--- Supplied material Enclosed Below ---
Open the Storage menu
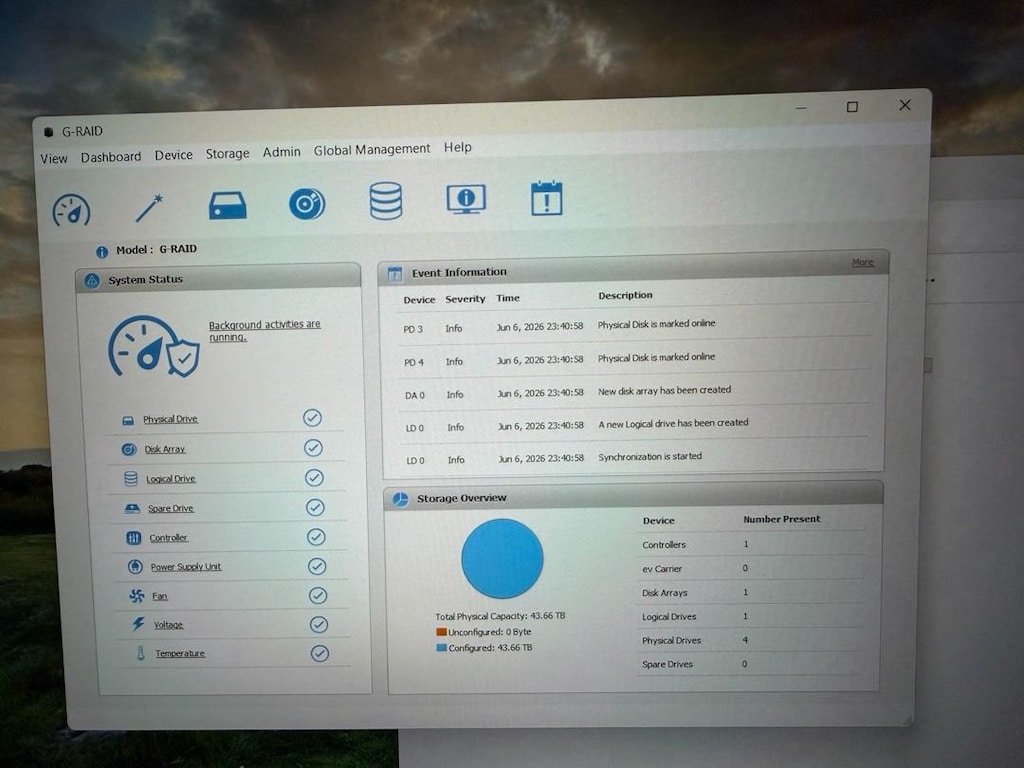The width and height of the screenshot is (1024, 768). pyautogui.click(x=227, y=153)
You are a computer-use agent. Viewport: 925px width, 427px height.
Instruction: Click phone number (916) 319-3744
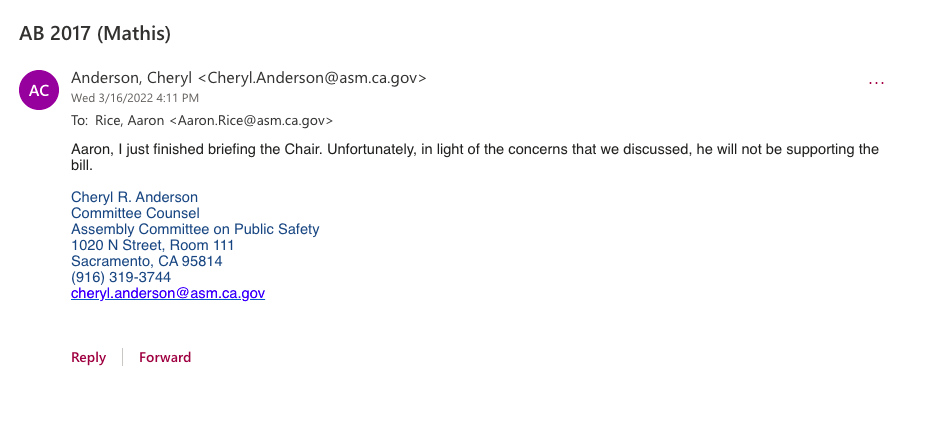tap(121, 277)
--- End of Enclosed Supplied material ---
[Exercise brief]: Only the pictures are to be left out; print everything else in the listing exactly.

[Solution to this exercise]:
Open the Storage menu
The width and height of the screenshot is (1024, 768). pyautogui.click(x=227, y=153)
You are a computer-use agent. Viewport: 925px width, 427px height.
Instruction: Click phone number (916) 319-3744
tap(121, 277)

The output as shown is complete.